- Born: July 3, 1941 Norwich, Ontario, Canada
- Died: May 19, 2016 (aged 74) Cranbury, New Jersey, US
- Education: McMaster University (B.S.) Princeton University (Ph.D.)
- Awards: James Clerk Maxwell Prize for Plasma Physics (2008);
- Scientific career
- Fields: Plasma physics
- Thesis: Weak turbulence in a homogeneous plasma (1966)
- Doctoral advisor: Edward A. Frieman

= Ronald C. Davidson =

Canadian physicist, professor and scientific administrator

Ronald Crosby Davidson (3 July 1941 – 19 May 2016) was a Canadian physicist, professor, and scientific administrator who worked in the United States. He served as the first director of the MIT Plasma Science and Fusion Center from 1978 to 1988, and as director of the Princeton Plasma Physics Laboratory from 1991 to 1996. He had been Professor of Astrophysical Sciences at Princeton University since 1991.

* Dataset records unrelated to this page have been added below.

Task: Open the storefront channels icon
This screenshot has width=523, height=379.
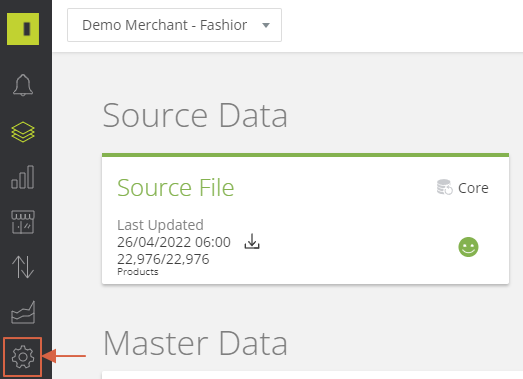Action: click(23, 222)
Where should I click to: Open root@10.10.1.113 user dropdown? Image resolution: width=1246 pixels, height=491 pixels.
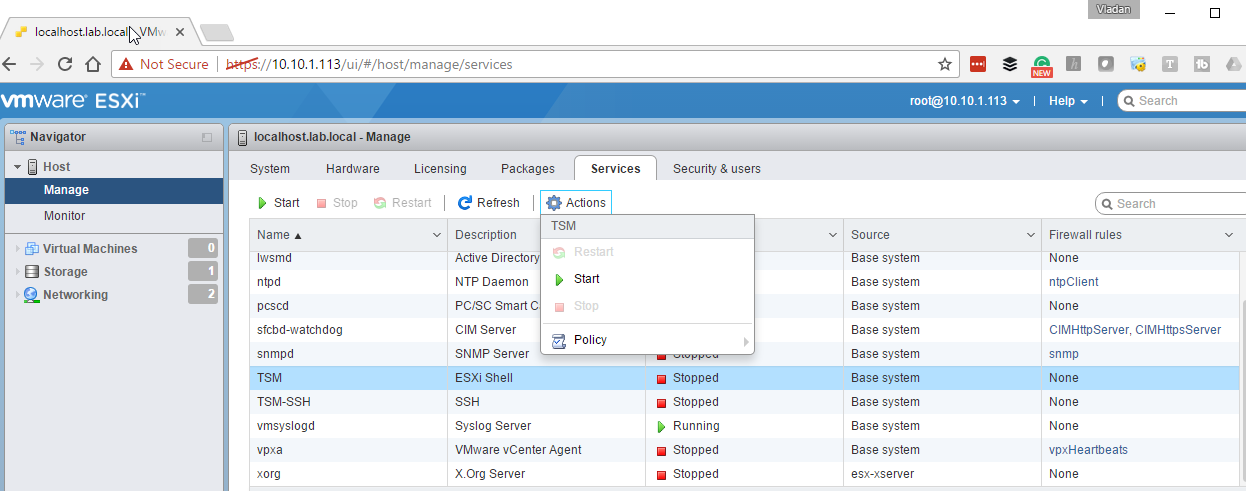[x=964, y=101]
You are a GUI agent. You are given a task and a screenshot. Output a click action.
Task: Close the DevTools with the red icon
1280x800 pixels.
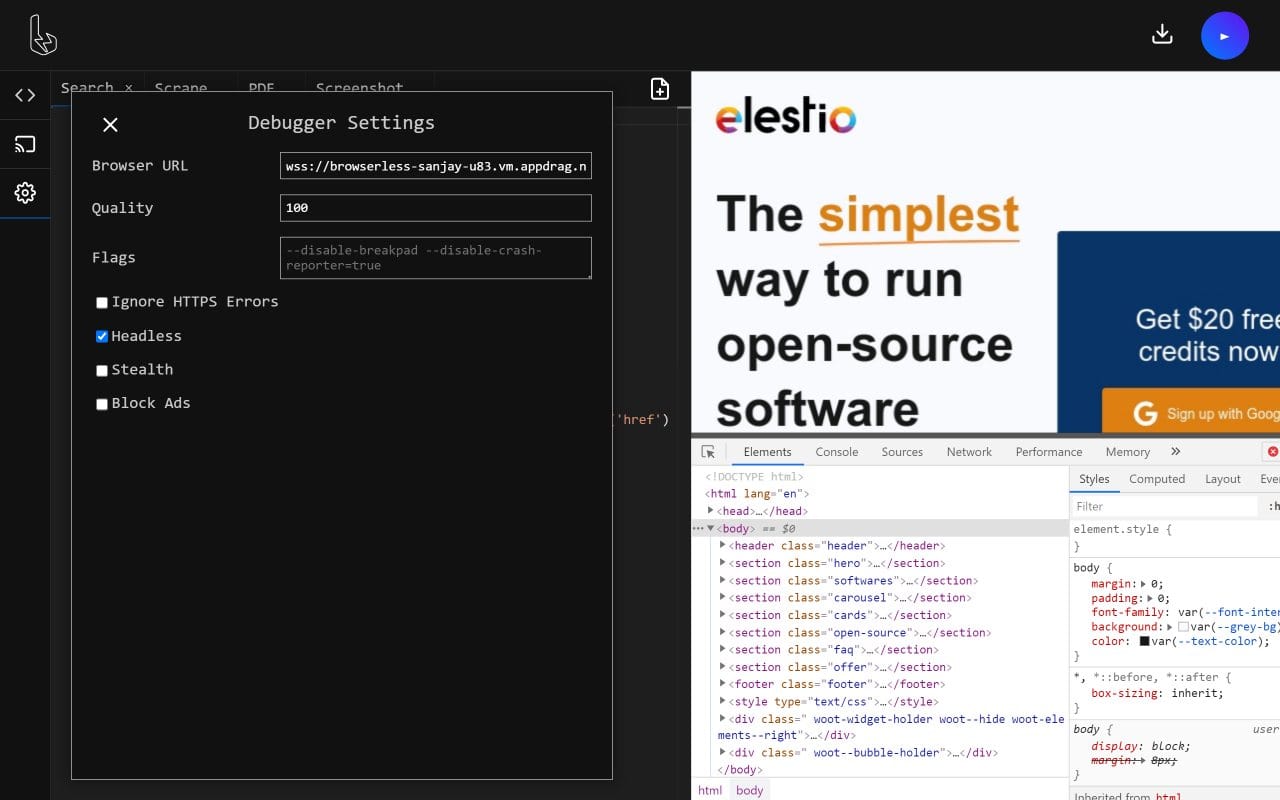click(1272, 451)
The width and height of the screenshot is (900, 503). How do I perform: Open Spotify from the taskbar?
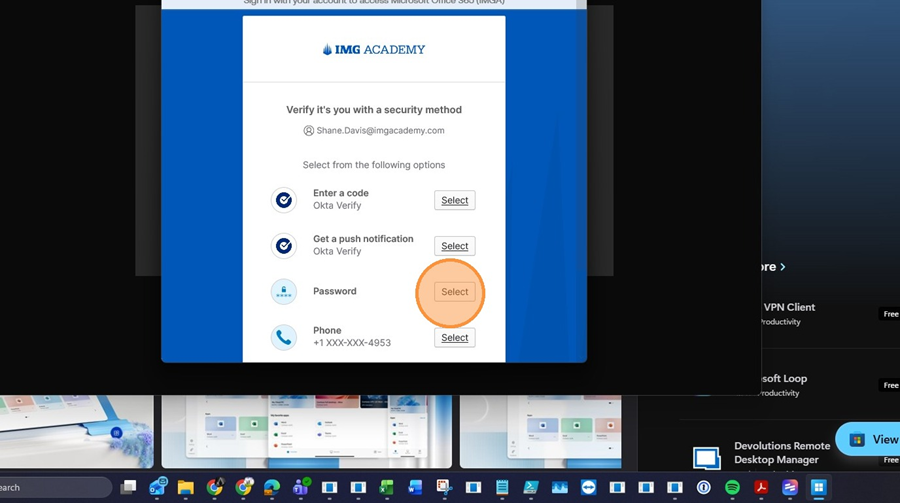point(732,487)
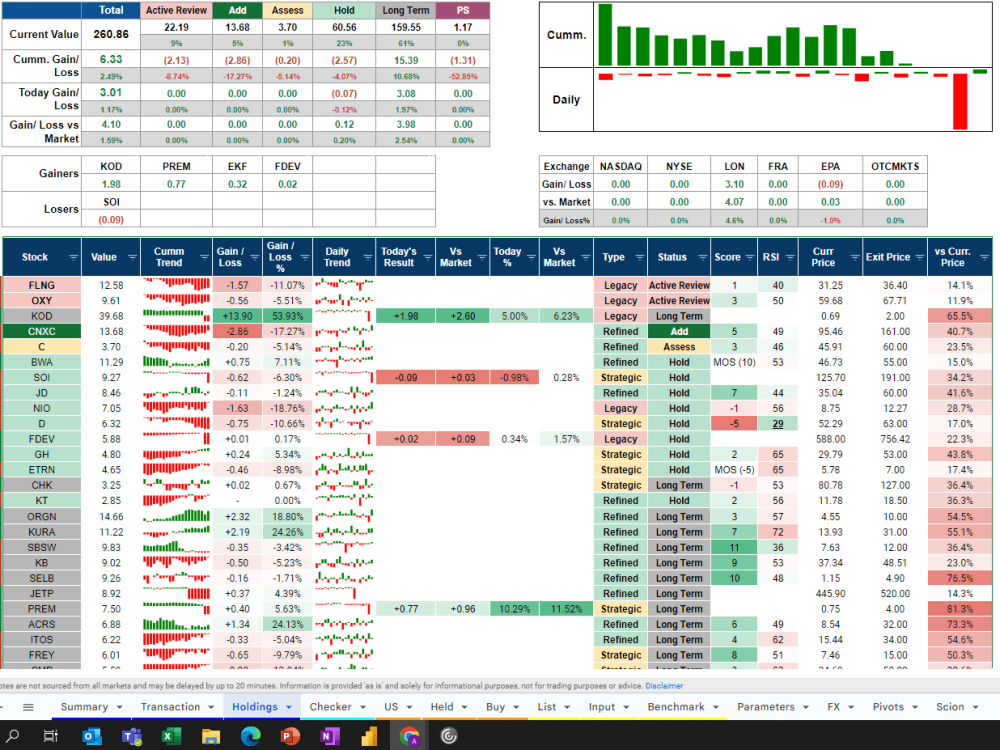This screenshot has width=1000, height=750.
Task: Open File Explorer from the taskbar
Action: (x=212, y=738)

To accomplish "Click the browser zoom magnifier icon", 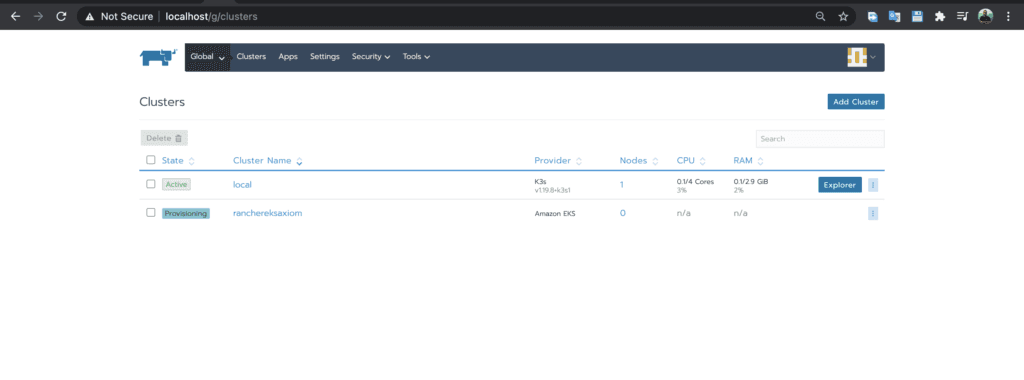I will [820, 16].
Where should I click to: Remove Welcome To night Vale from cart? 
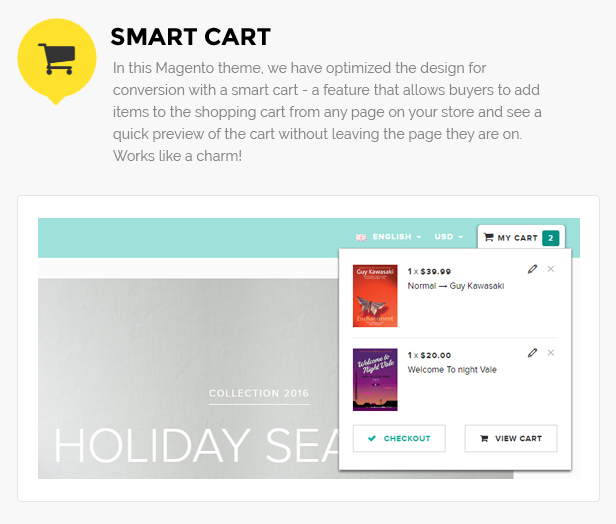(551, 353)
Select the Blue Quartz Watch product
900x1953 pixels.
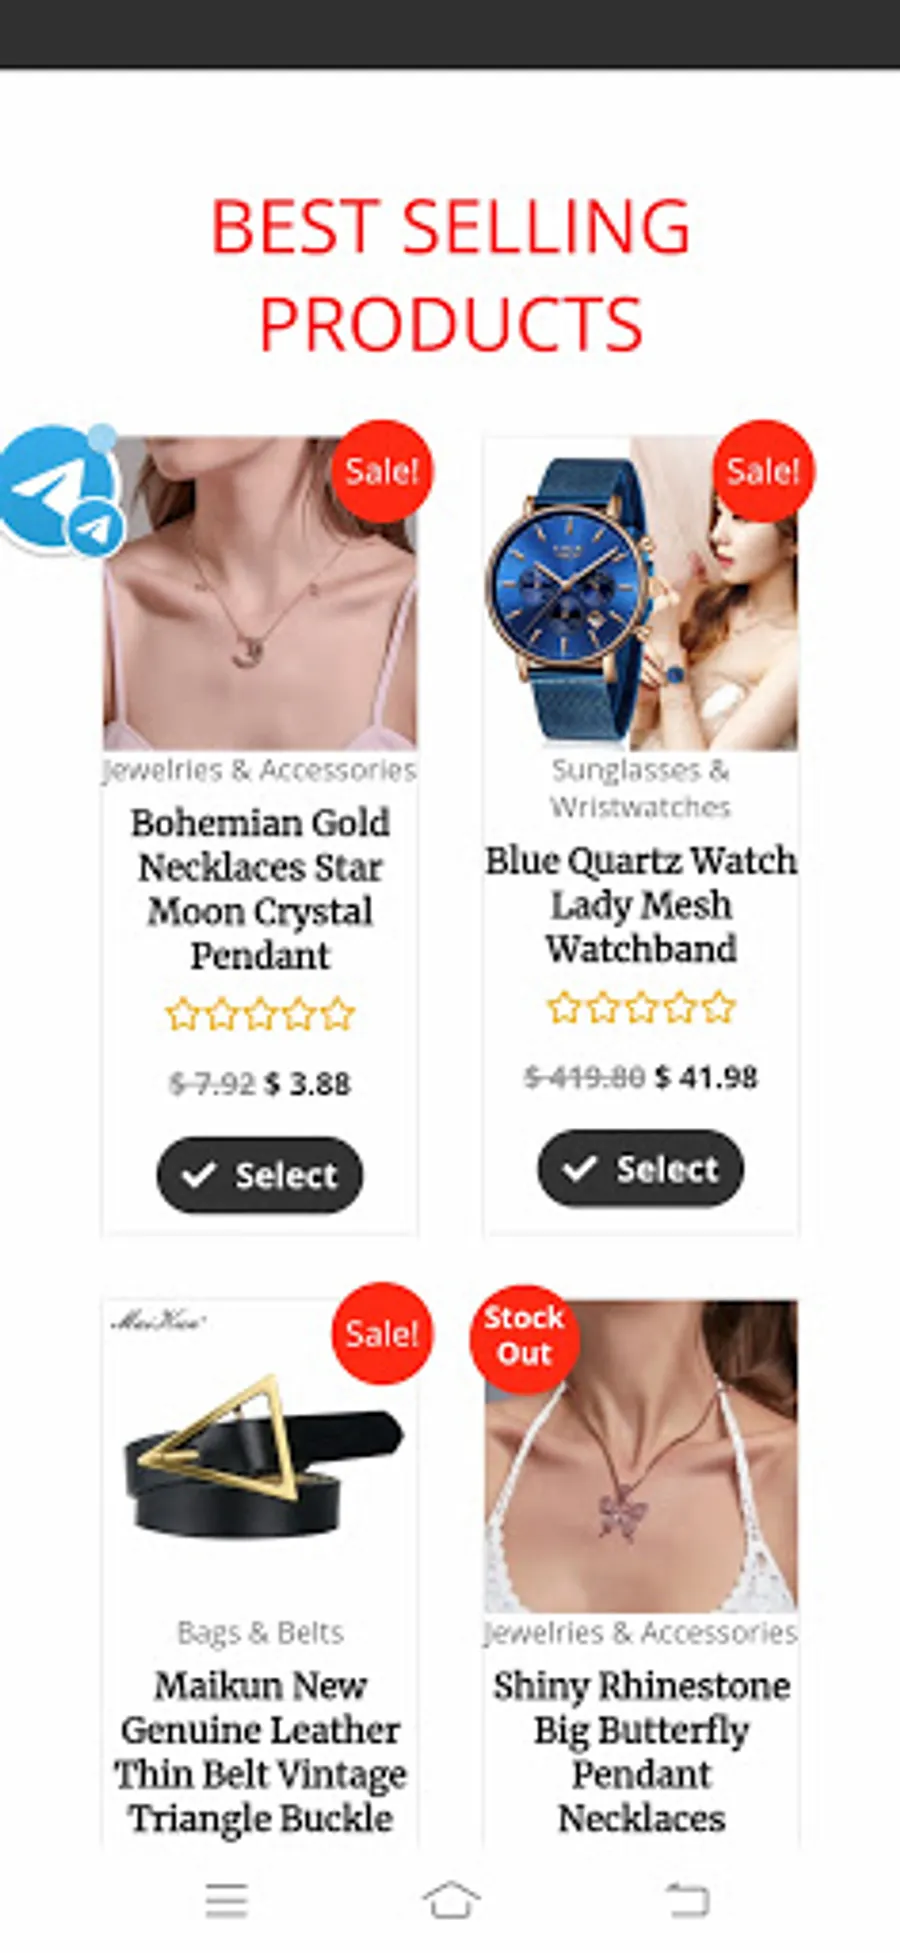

Davidson was born in Norwich, Ontario, Canada. He received his bachelor's degree from McMaster University in 1963 and his doctorate in physics from Princeton University in 1966. He was a postdoctoral researcher at the University of California, Berkeley from 1966 to 1968. In 1968, he went to teach at the University of Maryland, where he became a full professor in 1972. In 1978, he moved to the Massachusetts Institute of Technology, where he taught until 1991.

Davidson was a fellow of the American Physical Society and the American Association for the Advancement of Science. He received the Leadership Award from Fusion Power Associates in 1986 and the 2005 IEEE Particle Accelerator Science and Technology Award. In 2008, he received the James Clerk Maxwell Prize for Plasma Physics for "pioneering contributions to the physics of one-component non-neutral plasmas, intense charge particle beams, and collective nonlinear interaction processes in high-temperature plasmas."

Davidson was a resident of Cranbury, New Jersey. He died on May 19, 2016, at his home.